Records for the task
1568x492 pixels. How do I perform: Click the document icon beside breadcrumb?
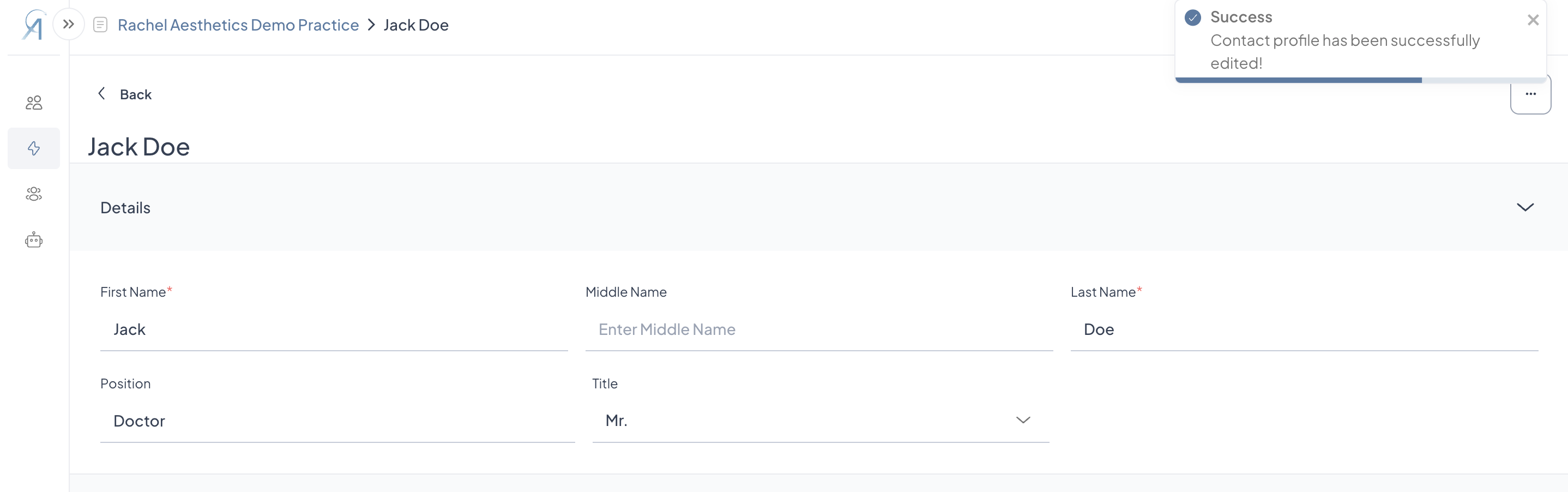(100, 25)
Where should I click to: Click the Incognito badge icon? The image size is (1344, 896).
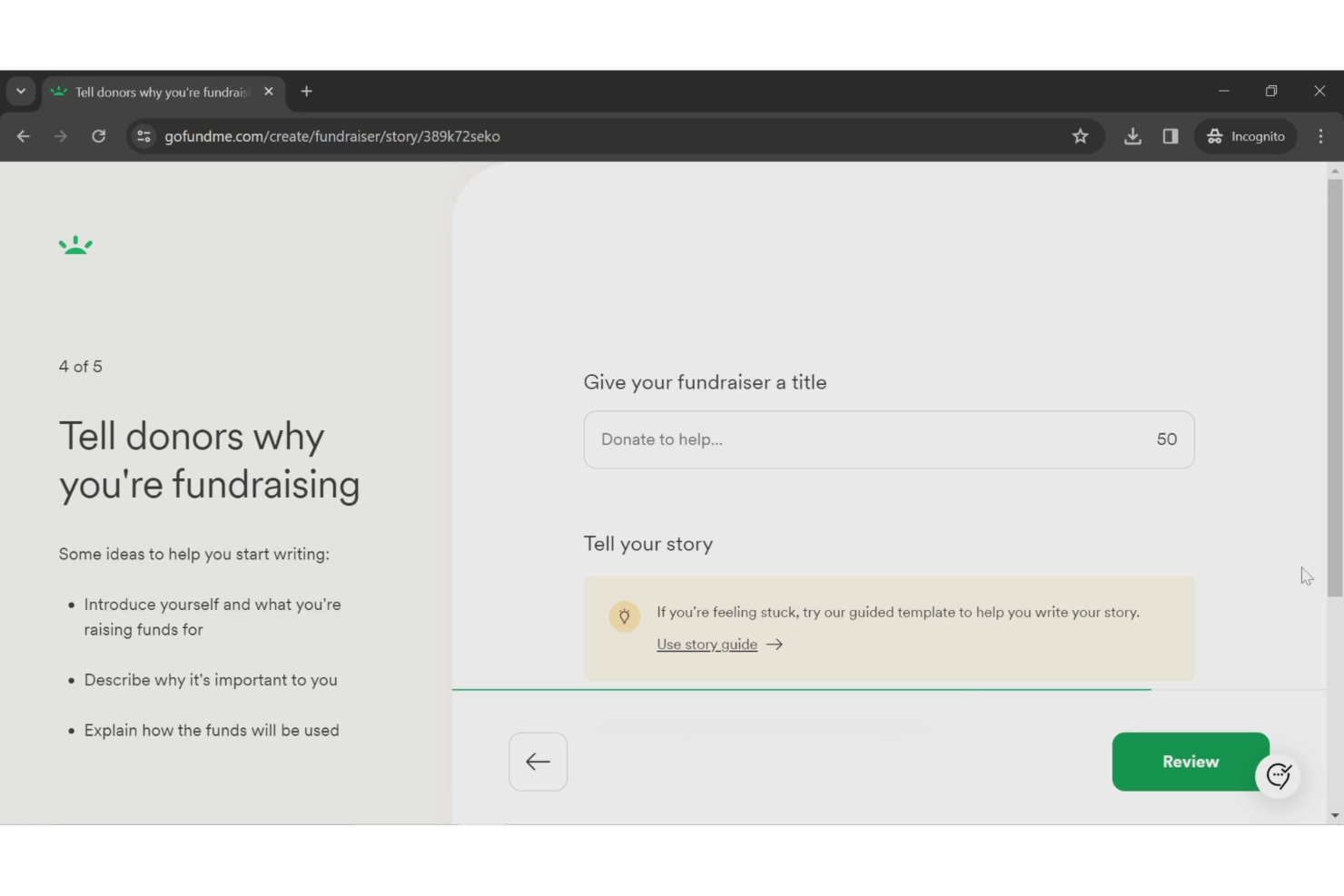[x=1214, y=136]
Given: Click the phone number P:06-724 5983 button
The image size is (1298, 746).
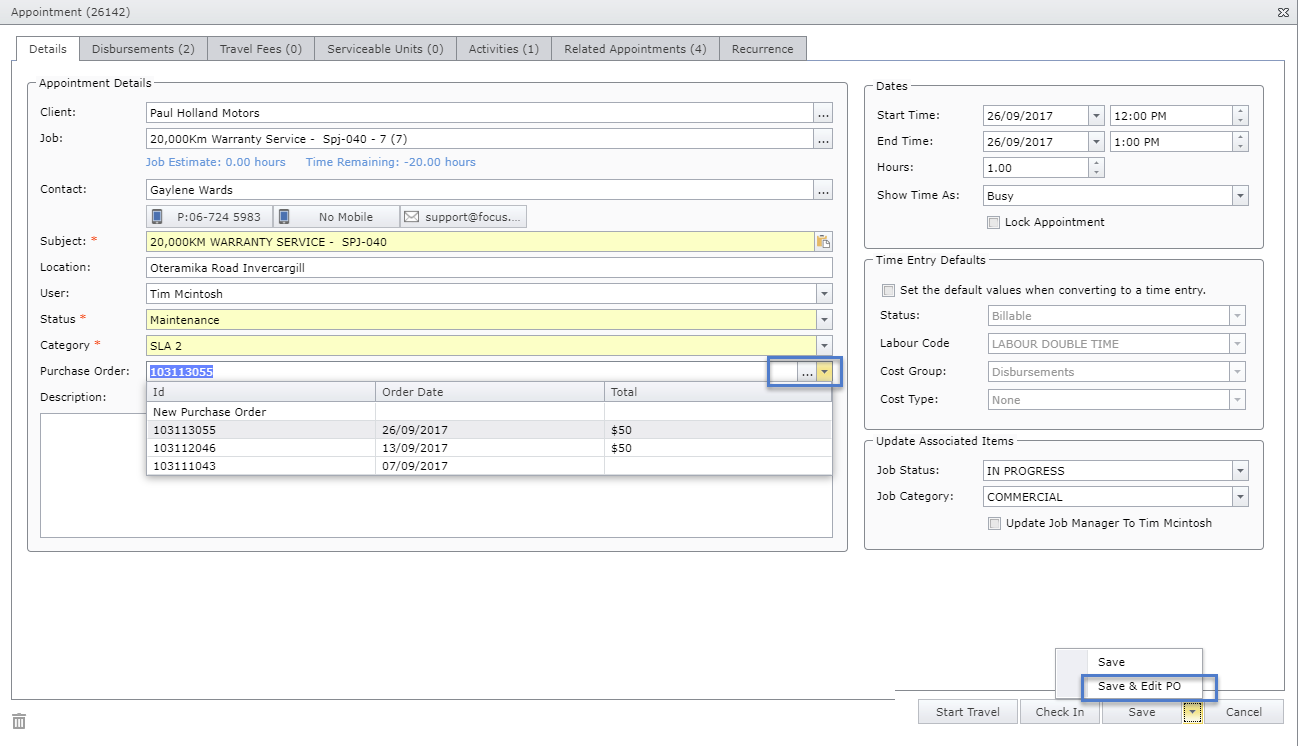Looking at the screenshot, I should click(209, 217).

Work required
Print the listing above in full, exactly as written. Omit any pictures.

Exercise response
1568x492 pixels. How do I perform: Click the document icon beside breadcrumb?
(100, 25)
Where should I click to: Click the Incognito badge icon? The image size is (1344, 896).
[x=1214, y=136]
Given: Click the phone number P:06-724 5983 button
The image size is (1298, 746).
Looking at the screenshot, I should click(209, 217).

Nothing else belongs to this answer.